# Mouse boxes



## Cait (Oct 3, 2008)

I have made myself a couple of running on boxes (23 inches by 15.5 inches) and thought I'd share:

Box before:









Box with hole cut out for the mesh:









The cut out piece of plastic - does anyone have any ideas what these could be used for? Seems a waste to throw it away if it could be useful (it's approx 9x18 inches):









The lid upside down with mesh laid over, ready to affix:









Underside of the finished lid:









Finished box:

















I'm using one of these for a running on box already and the girls all seem perfectly happy.


----------



## The secret garden (May 13, 2010)

What is it you use to make the holes to thread the cable ties through? How long does it take you to make these boxes? I havent made them like this in 2 years now, and when i first started doing them it would take me ages and ages!


----------



## Matt Haslam (Mar 13, 2010)

nice guide!

they look like all my boxes!

I use a knife heated on a gas stove. though you can use a soldering iron, but mine didn't get hot enough


----------



## Rhasputin (Feb 21, 2010)

How did you cut out that rectangle? :O

You could use the rectangle, in a larger bin like this, and caulk it to the sides to make shelves for the mice to climb on. 
Wouldn't work so well in a short bin like this, but for a taller one, you could deffinetely use it.


----------



## Cait (Oct 3, 2008)

I use a Dremel to cut out the plastic section and again with a different attachment to make the holes. Power tools CAN be useful (and not scary) under some circumstances :lol: Honestly I am not a terribly practical person but I found these pretty easy to do.


----------



## Rhasputin (Feb 21, 2010)

I have been thinking of making some for a couple reasons. x)
They're easier to use to transport mice to shows, and I can make extras that I could even sell at shows around here. x)

I'm pretty handy, and I just happen to have a dremel tool lying around! ;P
As far as the plastic twist ties go... You don't worry that your mice will chew threw them and get out?


----------



## Cait (Oct 3, 2008)

I have no fears of that whatsoever - I used the same ones to attach things for my rats and they would chew EVERYTHING but the cable ties survived


----------



## windyhill (Jan 19, 2010)

Very helpful guide!


----------



## arliejacobs (May 29, 2010)

The mouse boxes are great. I am catching "our mice" in the pantry of our apartment. I just place a glob of peanut butter at the back of the box and set it at the entrance to the pantry. By the way, everything in the pantry has been placed in sealed containers so that's all he has to eat.


----------



## Mymouse (Jul 2, 2010)

I know this is an old thread but when you use plastic twist ties, you don´t melt them? (assume since you use dremel tool)
They don´t chew on it when you just cut the end of but don´t melt them?


----------



## Matt Haslam (Mar 13, 2010)

i don't melt mine either, an i have had no problems at all.


----------



## WNTMousery (Jun 2, 2010)

What exactly would melt them? You use the dremel tool before you use the ties.
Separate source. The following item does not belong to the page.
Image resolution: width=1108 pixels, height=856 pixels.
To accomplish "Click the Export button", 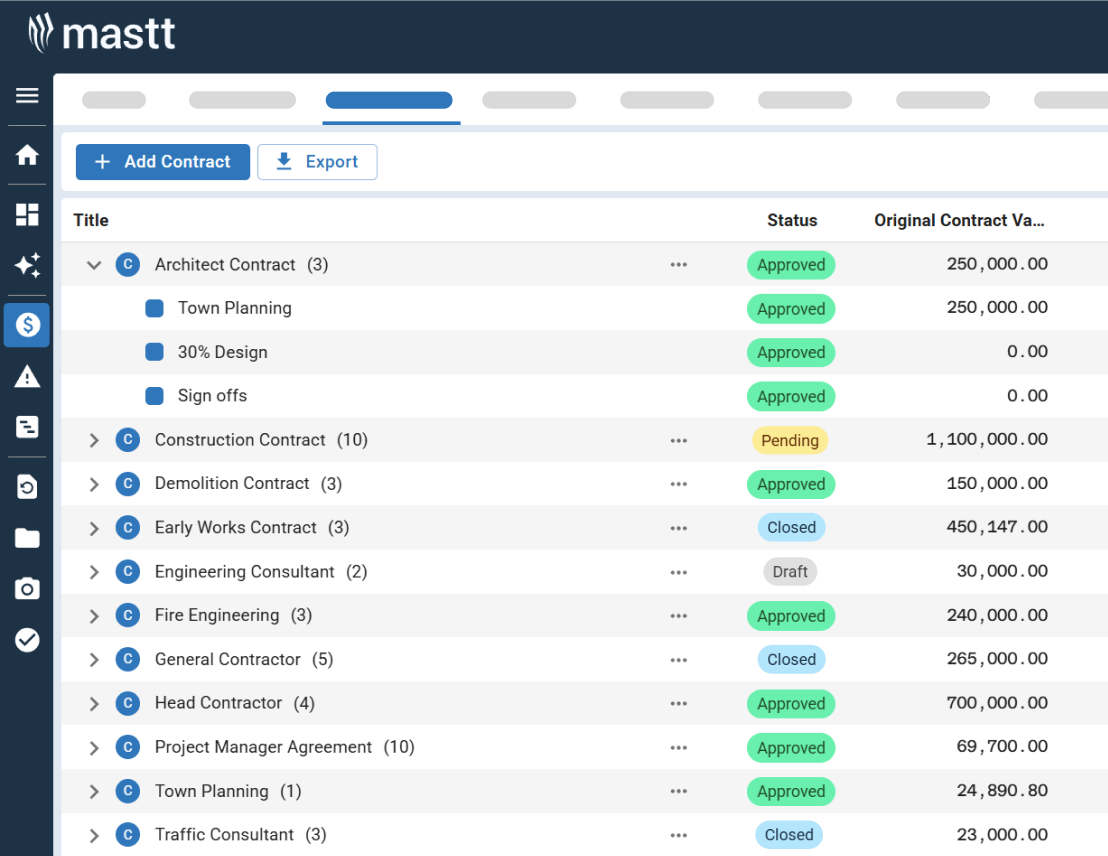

I used to do my boxes like this, but have since began stacking my boxes so now I put the mesh on the sides (generally one large one in front and one smaller one on the side for good air flow).


----------



## Matt Haslam (Mar 13, 2010)

WNTMousery said:


> What exactly would melt them?


some people use a soldering iron or the hot knife method . you can melt the cable ties 'shut' so to speak with one of those methods


----------



## Mymouse (Jul 2, 2010)

yay good to know since I think a smoldering iron is difficult to get and/or expensive here. I can use a (carpenters)knife and a drill to make a mousebox. Good idea to put the mesh on the side for stacking (to be used some day when I´ll get more boxes).


----------



## Lizzle (Apr 7, 2010)

Wow, those bin cages came out lovely!  With mine, I used a hot glue gun to attach the wire mesh (mine certainly don't look as nice as yours do, but they work and the mice cannot chew on the dried glue or anything).
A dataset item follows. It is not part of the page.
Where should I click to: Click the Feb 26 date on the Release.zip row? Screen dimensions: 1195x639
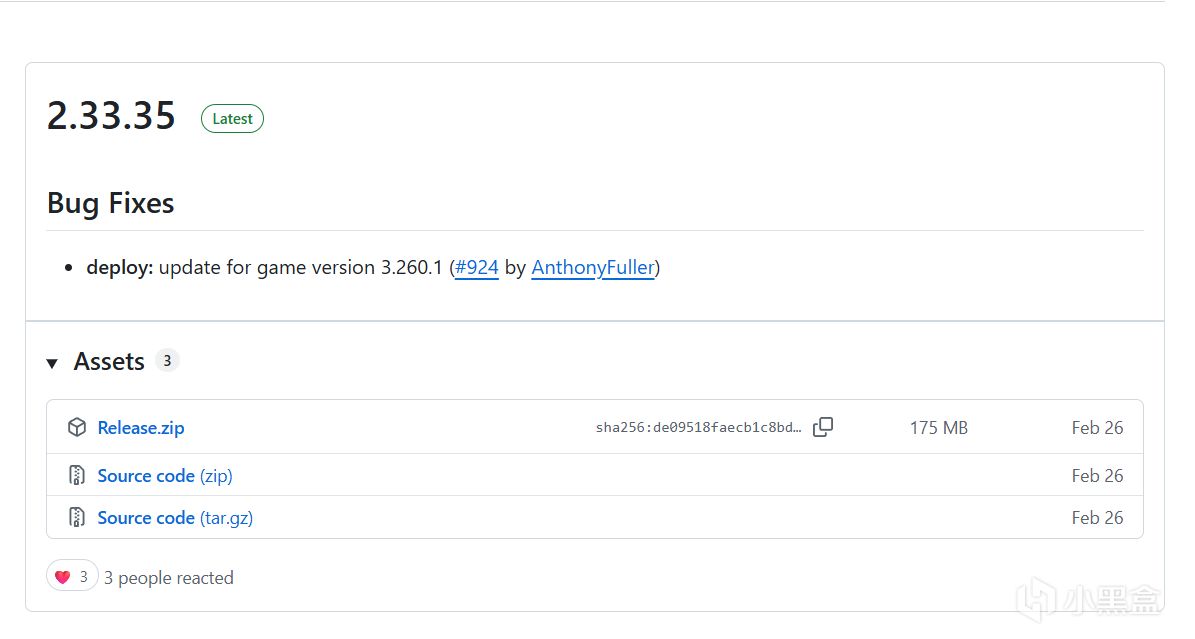1097,428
WNTmousery - I've thought about that idea before, and I think it's a great one (pertaining to putting the mesh on the sides as apposed to the top). The only thing is, I find that trying to cut into the sides of plastic bins is more difficult, especially for me because I have Ehlers-Danlos Syndrome (difficult on my weak fingers, which like to dislocate..). Anyway, what would you recommend using to cut into the sides of bins? A putty knife, perhaps (I think that's what they are called)?


----------